July 5, 2008 We have been traveling for five days and now find ourselves in San Francisco. Yesterday we went to a Giants game and after several hours of seemingly harmless clouded sunshine, I now sport bright red arms and shoulders that radiate a temperature that my body was previously unaware of. I like San Francisco. I like the city in the way that you like a stranger for the possibility of what they could be if only you were to get to know them and learn a few of their secrets. It wouldn't need to be a long friendship only passionate.
There are only fragments of memories that cling like residue to my perception of childhood. Somehow San Francisco has always been more prevalent then the rest of those cameo appearances of towns and cities. It wasn't the happiest of times, it wasn't the worst, but maybe it was the most interesting.

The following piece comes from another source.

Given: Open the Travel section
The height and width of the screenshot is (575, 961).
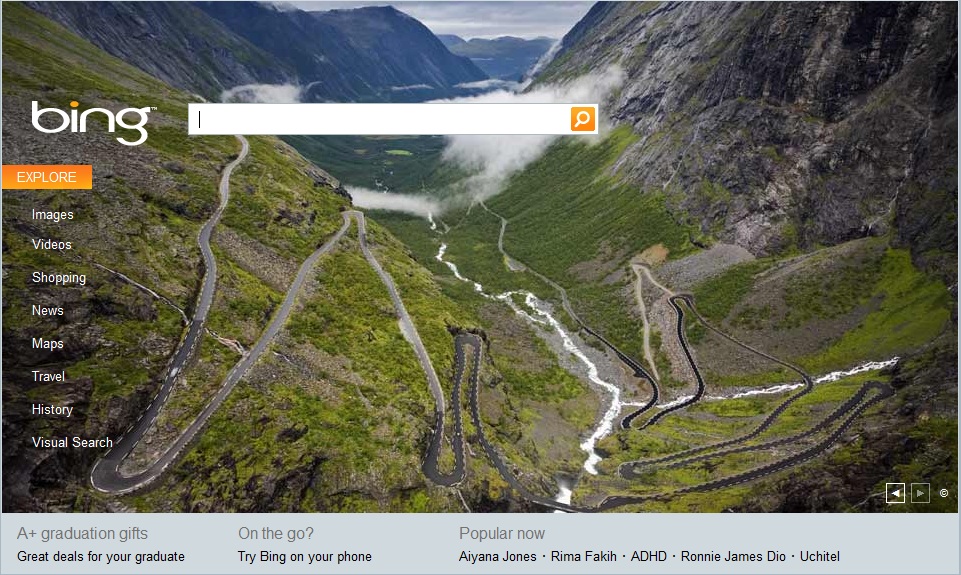Looking at the screenshot, I should (48, 376).
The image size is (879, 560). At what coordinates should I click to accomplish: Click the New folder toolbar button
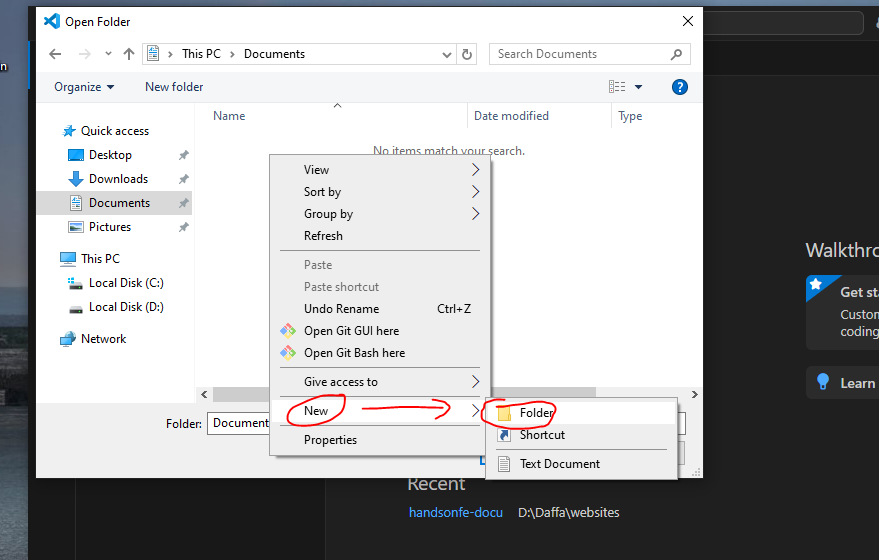[174, 87]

I was seven-years-old and my mother, father, brother and I lived on Pine street near Nob Hill edging Chinatown. I remember the yellowish brick that adorned the exterior and seemed to blend in perfectly with the sidewalk and sky at the same time. We lived on the third floor. My father's best friend lived one floor above us and habitually left the playboy channel on which ensued my brother and I having to cover our eyes or turn our heads as we walked through the apartment for a visit. There was only one occasion that I remember betraying that rule and to my surprise and great confusion I glimpsed a cartoon. John Boyd, I coveted his name as if he were just as much my friend as my father's. To me he wasn't a man but a pillar of consistency amongst constant change. Across from the apartment building on the corner was a small market where my father would buy scratch-its and let my brother and I scrape away their gummy surfaces in search of a prize that held no real significance to us as children. I wonder if my father thought it was lucky to let us scratch the tickets, I wonder if he ever won? Outside of the little market, which was in perfect view from our living room window, was a drug dealer. I knew this at the age of seven, and could repeat it to anyone interested or not, but the meaning of that person was completely abstract to me. He may as well have been selling coffee cups or pocket wrenches, it was all meaningless to a child. To my parents it was a marker, we lived in a bad neighborhood. The four of us lived in a one bedroom apartment. My father slept in the living room on the couch, not because of the divorce two years earlier but because my father always slept on the couch. I attribute it to his old world protectiveness. My mother, brother and I slept on an air mattress in the bedroom, whether it existed or not I don't remember any other furniture. We were poor but only today can I recognize that. There is no poor for a seven-year-old child. There is starving, which we were not; there is unhappy, which we were not.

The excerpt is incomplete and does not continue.